Elle se dit, très bas, pour elle-même :

— Demain, huit heures.

Elle se dit aussi, encore plus bas, presque pour Atalante :

— Tiens-moi jusque-là.

Et quelque part, très loin, elle crut entendre, dans la maison qui craquait, un pas, un seul, dans le couloir des glaces, sous le grand trumeau qu'elle venait de traverser les yeux fermés.

Un pas qui n'était pas le sien.

Cinq ans plus tôt. Un après-midi de novembre. La salle à manger du domaine Meunier.

Novembre, cette année-là, avait été précoce. Les vignes étaient nues depuis la mi-octobre. Le vent d'ouest arrachait les dernières feuilles rousses des chênes du parc et jetait sur les vitres du salon des poignées de pluie fine, dure, méchante.
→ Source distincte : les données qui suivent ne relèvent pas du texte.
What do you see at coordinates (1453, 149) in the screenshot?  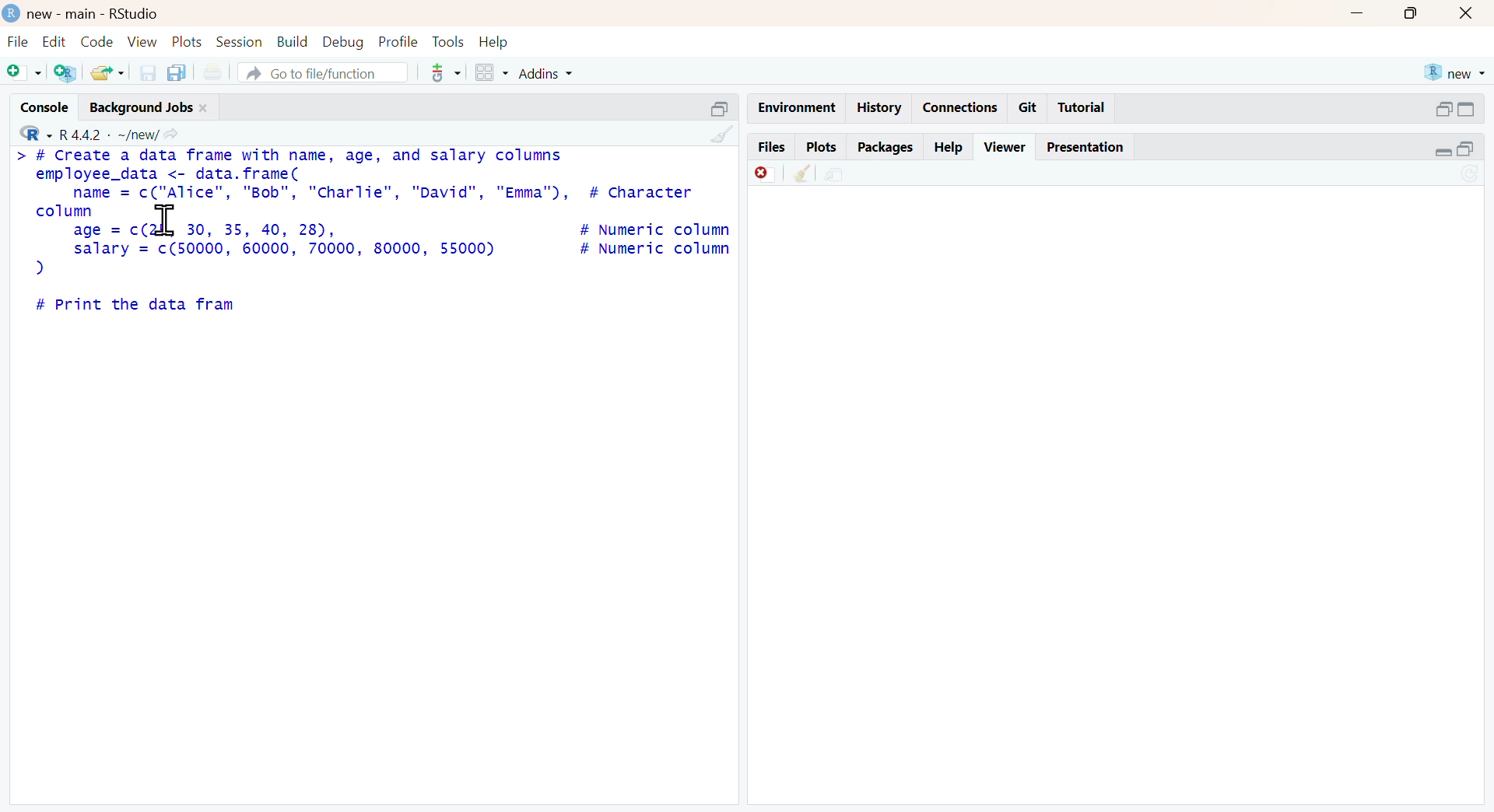 I see `minimise` at bounding box center [1453, 149].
La maison Meunier, elle, avait cent quatre-vingts ans. Elle avait tenu deux guerres, un phylloxéra, trois faillites d'associés, une inondation. Elle allait, cet après-midi-là, tomber en une signature.
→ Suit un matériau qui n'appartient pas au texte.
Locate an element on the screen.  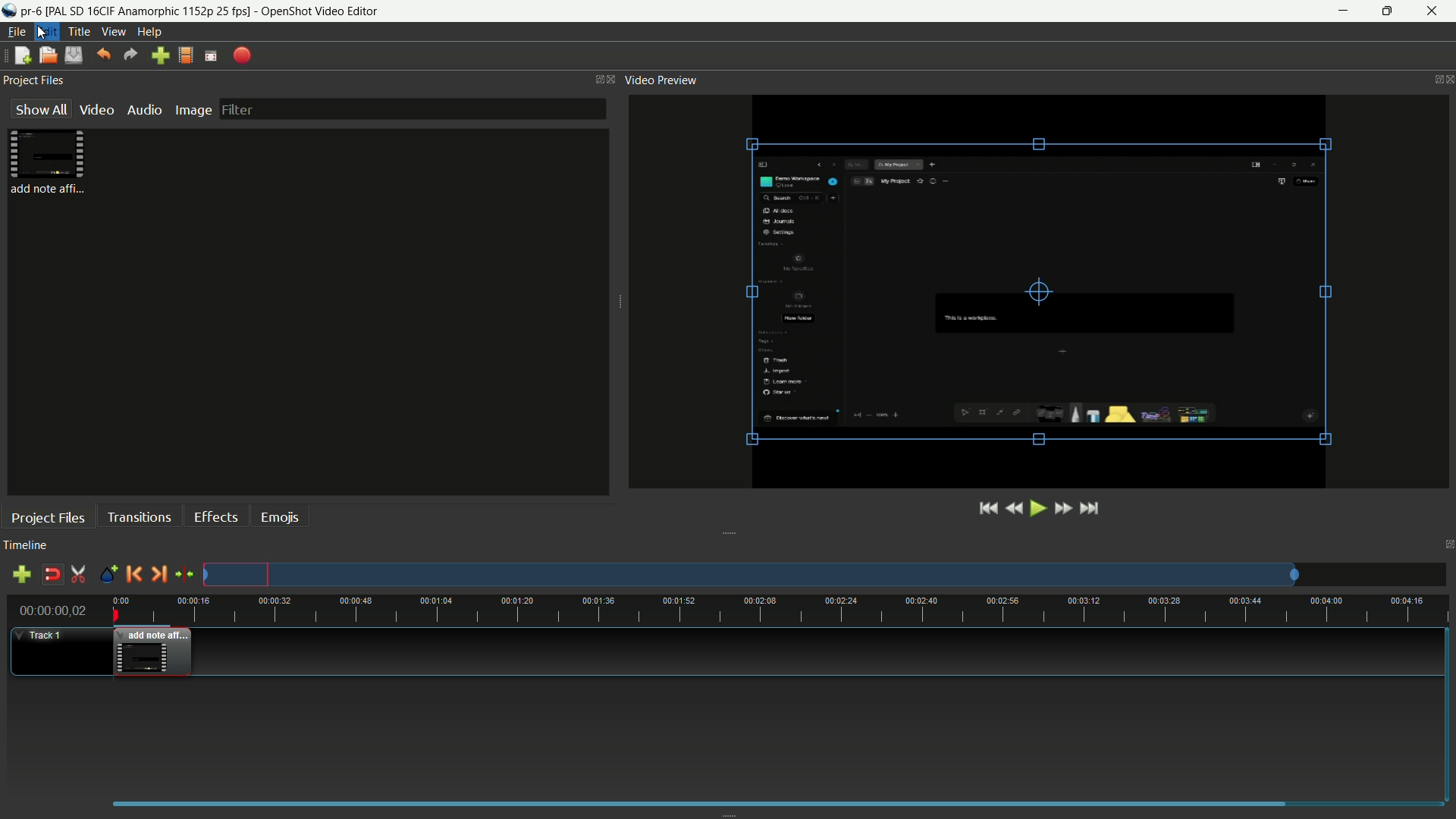
project files is located at coordinates (49, 163).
Isadora avait vingt-trois ans. Elle portait un pull marine à col rond, un jean, des mocassins un peu usés au talon. Elle venait de rentrer de la faculté, licence de droit en poche, mémoire de master en préparation. Elle n'était pas belle au sens des magazines ; elle était mieux : elle était vive. Elle avait cette maigreur nerveuse des jeunes femmes qui ont grandi entre des vignes et des livres, une bouche qui riait vite, un regard qui ne mentait jamais. Rien à voir avec la femme grise du couloir des glaces, cinq ans plus tard.

Son père l'attendait dans la salle à manger. Il était debout. Il n'était jamais debout dans cette pièce. Il aimait le fauteuil du bout, près de la cheminée, l'accoudoir de gauche qu'il avait usé de son pouce à force de réfléchir. Ce jour-là, il se tenait devant la fenêtre, dos tourné, épaules tombantes, les mains dans les poches de son gilet.
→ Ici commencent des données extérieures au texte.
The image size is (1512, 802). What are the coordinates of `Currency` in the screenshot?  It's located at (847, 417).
Il avait cinquante-huit ans. Il en paraissait soixante-dix.

— Ferme la porte, ma fille.

Elle la ferma.

Il ne se retourna pas tout de suite. Il regarda encore un instant, à travers la vitre mouillée, la longue perspective de vignes taillées ras. Puis il inspira profondément, comme un homme qui va plonger, et pivota.

— Assieds-toi.

Elle s'assit à sa place habituelle, à droite de la sienne. La table était nue, cirée, longue. Un dossier de cuir noir attendait au centre, fermé par une bande élastique. Un dossier qu'elle n'avait jamais vu.

Il resta debout.

— J'ai reçu Vane père et fils avant-hier, dit-il. Enfin, le fils est venu seul. Le père est mort il y a deux ans, tu le savais, non ?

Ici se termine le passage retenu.